Hi! Can I (re)join in? (I was here a few months ago, but drifted away.)
I just restarted WW online today -- I'm a teacher and I wanted to take advantage of the Christmas break, when I have more control over my schedule. Made it through one day within points, which to me is a victory
Glad to be here, and look forward to meeting you all.
Well, semi good morning. We are getting some much needed rain this morning.
I am not feeling very chatty this morning, and most of you must not be either. LOL!
Hi bloomer, glad you made it back to us. Things move a little slow here, but stick around.
The one thing I have been careful of is to keep that darn scale under the dreaded 3 mark. Ouchie, this morning it eased up a fraction over again! That mens I gained nearly 7 lbs for my holiday madness. I don't think it is all weight, but then I have been putting away a lot of sweets I don't normally eat at all. tick tock, time to get real with myself again
Hope you are all well and enjoying the holiday season. Ruth
Ah, Ruth, I know how you feel. At least the hardest part of the season with almost all the goodies is over. Just step away from the cookies, and here we go again!

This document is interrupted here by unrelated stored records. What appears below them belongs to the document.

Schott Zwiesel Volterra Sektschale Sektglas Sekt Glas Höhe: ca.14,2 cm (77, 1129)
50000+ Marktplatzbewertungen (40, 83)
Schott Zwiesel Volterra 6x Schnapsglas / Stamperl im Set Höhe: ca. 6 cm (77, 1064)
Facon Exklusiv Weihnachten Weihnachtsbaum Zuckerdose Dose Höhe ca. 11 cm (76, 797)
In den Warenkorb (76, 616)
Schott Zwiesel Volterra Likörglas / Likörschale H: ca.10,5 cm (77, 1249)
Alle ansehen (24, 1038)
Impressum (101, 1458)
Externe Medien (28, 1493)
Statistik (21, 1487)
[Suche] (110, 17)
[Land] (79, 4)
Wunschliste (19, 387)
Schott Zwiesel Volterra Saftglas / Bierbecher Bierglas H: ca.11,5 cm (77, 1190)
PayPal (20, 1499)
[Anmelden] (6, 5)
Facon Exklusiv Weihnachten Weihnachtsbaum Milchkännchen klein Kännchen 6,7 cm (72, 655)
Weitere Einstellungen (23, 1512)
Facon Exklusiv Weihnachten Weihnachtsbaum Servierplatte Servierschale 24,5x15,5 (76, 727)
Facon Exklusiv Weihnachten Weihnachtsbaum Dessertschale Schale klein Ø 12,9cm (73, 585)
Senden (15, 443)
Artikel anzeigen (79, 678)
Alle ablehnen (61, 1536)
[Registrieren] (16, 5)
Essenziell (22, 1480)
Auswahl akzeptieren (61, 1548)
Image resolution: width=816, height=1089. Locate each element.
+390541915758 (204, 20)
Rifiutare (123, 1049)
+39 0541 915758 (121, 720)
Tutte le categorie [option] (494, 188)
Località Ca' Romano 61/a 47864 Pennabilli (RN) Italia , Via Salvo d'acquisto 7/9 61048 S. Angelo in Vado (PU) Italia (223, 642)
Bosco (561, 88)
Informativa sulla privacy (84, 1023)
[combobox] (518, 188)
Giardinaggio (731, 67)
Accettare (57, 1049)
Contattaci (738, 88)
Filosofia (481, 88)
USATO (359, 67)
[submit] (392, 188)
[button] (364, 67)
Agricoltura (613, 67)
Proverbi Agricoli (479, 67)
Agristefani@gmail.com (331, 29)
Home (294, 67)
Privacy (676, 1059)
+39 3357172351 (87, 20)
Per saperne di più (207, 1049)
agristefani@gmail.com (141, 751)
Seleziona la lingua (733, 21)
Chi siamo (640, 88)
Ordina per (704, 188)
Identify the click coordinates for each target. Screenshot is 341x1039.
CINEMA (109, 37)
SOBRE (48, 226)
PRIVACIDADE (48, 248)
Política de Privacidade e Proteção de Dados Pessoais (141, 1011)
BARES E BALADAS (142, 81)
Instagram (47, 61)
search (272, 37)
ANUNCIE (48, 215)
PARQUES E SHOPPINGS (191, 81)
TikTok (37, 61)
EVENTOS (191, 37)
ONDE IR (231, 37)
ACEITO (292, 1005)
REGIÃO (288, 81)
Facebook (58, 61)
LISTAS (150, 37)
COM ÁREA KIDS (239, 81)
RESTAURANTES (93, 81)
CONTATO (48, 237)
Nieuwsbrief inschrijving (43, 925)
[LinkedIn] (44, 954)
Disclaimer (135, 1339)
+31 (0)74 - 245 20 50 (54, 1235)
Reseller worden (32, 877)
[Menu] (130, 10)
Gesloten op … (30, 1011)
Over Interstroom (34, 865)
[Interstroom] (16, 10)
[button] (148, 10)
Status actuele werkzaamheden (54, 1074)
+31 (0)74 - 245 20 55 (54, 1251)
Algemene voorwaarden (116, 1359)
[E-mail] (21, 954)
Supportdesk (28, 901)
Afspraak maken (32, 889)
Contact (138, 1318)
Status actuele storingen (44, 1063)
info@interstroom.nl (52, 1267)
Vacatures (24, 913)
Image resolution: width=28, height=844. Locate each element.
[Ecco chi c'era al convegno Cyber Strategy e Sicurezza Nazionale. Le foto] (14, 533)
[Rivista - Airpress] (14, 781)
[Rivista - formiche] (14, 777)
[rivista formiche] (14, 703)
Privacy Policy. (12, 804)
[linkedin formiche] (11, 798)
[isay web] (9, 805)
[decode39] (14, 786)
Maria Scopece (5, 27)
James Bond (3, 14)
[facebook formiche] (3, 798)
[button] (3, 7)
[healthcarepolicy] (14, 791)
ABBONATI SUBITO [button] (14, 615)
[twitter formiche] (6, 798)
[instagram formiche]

WELCOME BACK, Bloomer! What grade/subject do you teach? That's certainly not an easy field to be in, but the rewards can be great. It's something I wish I hadn't let my dad talk me out of when i was young enough to get started at it. Congrats on the Day 1, and I hope Day 2 is going well for you. Getting started can be the hardest part, can't it?
TERRI, what a great thing to work on while the weather is so ugly - your doggy obedience I mean. I've always said if I had to choose between an indoor arena and an outdoor, I'd take the outdoor because I'm not a winter person. But I have been taking advantage of the indoor this year, far more than usual, just because of Gabe. It stinks not having our own place (as you might remember) but at least the indoor arena is one advantage.
Planning ahead today meant throwing the last 2 baked chicken tenders in a container, pouring green beans in as would fit, and topping it with some salsa. A bit of shredded cheese would have been nice. I grabbed an orange to go with it. Very fast & simple. Gee, how can I convince myself that eating right is too hard and time consuming??
After a week of sugar binging leading up to the holiday, I'm dealing with some withdrawal. This morning I was having a terrible time staying away and getting my work done. I finally did have ONE small piece of candy, and then remembered the vitamin B caplets in my desk, so I chased the sugar down with that. I'm feeling infinately better at this point. Needing something to have on hand in the future, without taking in any straight sugar, I bought a pack of cheese & crackers. I like them, but not enough to be overwhelmed with craving. If I need a small carb pick-me-up, next time I can settle for a cracker or two, instead of a far worse demon.
Now, all I have to do is face my step-mom's temptations over the weekend. hopefully she won't do anything special - like go to the bread shop and pick up something especially awesome. I'm not 100% back on target - for instance I had some of the pizza that I brought home for Dh last night. But I am trying really hard and am doing well, overall. I want to build on that momentum, not start over again next Monday!
If I can't check in until then, have a wonderful, successful weekend everyone!